- CHALLENGE -
Print each of the lines below without changing a single character.

— begin —

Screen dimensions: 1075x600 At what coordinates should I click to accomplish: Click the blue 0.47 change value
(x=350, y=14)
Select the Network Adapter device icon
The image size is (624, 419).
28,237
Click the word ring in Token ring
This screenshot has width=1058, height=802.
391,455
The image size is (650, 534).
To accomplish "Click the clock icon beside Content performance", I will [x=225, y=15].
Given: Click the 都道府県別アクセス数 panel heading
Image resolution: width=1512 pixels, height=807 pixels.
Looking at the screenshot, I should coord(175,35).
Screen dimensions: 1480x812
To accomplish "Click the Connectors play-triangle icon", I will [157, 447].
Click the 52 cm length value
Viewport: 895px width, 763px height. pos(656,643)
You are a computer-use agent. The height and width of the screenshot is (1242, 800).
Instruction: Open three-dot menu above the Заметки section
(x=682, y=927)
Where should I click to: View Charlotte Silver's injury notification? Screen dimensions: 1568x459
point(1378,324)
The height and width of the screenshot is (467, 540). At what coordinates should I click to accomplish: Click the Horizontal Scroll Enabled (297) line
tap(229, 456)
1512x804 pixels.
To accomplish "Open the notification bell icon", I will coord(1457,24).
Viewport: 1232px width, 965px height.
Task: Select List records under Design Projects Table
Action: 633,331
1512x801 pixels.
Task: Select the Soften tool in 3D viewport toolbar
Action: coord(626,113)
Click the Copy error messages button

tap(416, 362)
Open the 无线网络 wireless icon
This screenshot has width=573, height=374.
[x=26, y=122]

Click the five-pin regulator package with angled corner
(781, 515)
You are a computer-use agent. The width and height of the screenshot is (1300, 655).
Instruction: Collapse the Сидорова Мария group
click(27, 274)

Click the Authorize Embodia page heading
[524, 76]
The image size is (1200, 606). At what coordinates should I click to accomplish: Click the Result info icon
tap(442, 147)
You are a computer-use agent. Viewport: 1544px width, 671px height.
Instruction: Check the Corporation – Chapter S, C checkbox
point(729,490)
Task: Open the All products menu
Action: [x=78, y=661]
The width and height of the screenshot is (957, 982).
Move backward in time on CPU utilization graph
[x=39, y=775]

— end —

- SOLUTION FOR THIS TASK -
Screen dimensions: 1075x600 At what coordinates should I click to accomplish: Click the blue 0.47 change value
(x=350, y=14)
Select the Network Adapter device icon
The image size is (624, 419).
28,237
Click the word ring in Token ring
This screenshot has width=1058, height=802.
391,455
The image size is (650, 534).
To accomplish "Click the clock icon beside Content performance", I will [x=225, y=15].
Given: Click the 都道府県別アクセス数 panel heading
Image resolution: width=1512 pixels, height=807 pixels.
Looking at the screenshot, I should coord(175,35).
Screen dimensions: 1480x812
To accomplish "Click the Connectors play-triangle icon", I will [157, 447].
Click the 52 cm length value
Viewport: 895px width, 763px height. pos(656,643)
You are a computer-use agent. The height and width of the screenshot is (1242, 800).
Instruction: Open three-dot menu above the Заметки section
(x=682, y=927)
Where should I click to: View Charlotte Silver's injury notification? Screen dimensions: 1568x459
point(1378,324)
The height and width of the screenshot is (467, 540). At what coordinates should I click to accomplish: Click the Horizontal Scroll Enabled (297) line
tap(229, 456)
1512x804 pixels.
To accomplish "Open the notification bell icon", I will coord(1457,24).
Viewport: 1232px width, 965px height.
Task: Select List records under Design Projects Table
Action: 633,331
1512x801 pixels.
Task: Select the Soften tool in 3D viewport toolbar
Action: coord(626,113)
Click the Copy error messages button

tap(416, 362)
Open the 无线网络 wireless icon
This screenshot has width=573, height=374.
[x=26, y=122]

Click the five-pin regulator package with angled corner
(781, 515)
You are a computer-use agent. The width and height of the screenshot is (1300, 655).
Instruction: Collapse the Сидорова Мария group
click(27, 274)

Click the Authorize Embodia page heading
[524, 76]
The image size is (1200, 606). At what coordinates should I click to accomplish: Click the Result info icon
tap(442, 147)
You are a computer-use agent. Viewport: 1544px width, 671px height.
Instruction: Check the Corporation – Chapter S, C checkbox
point(729,490)
Task: Open the All products menu
Action: [x=78, y=661]
The width and height of the screenshot is (957, 982).
Move backward in time on CPU utilization graph
[x=39, y=775]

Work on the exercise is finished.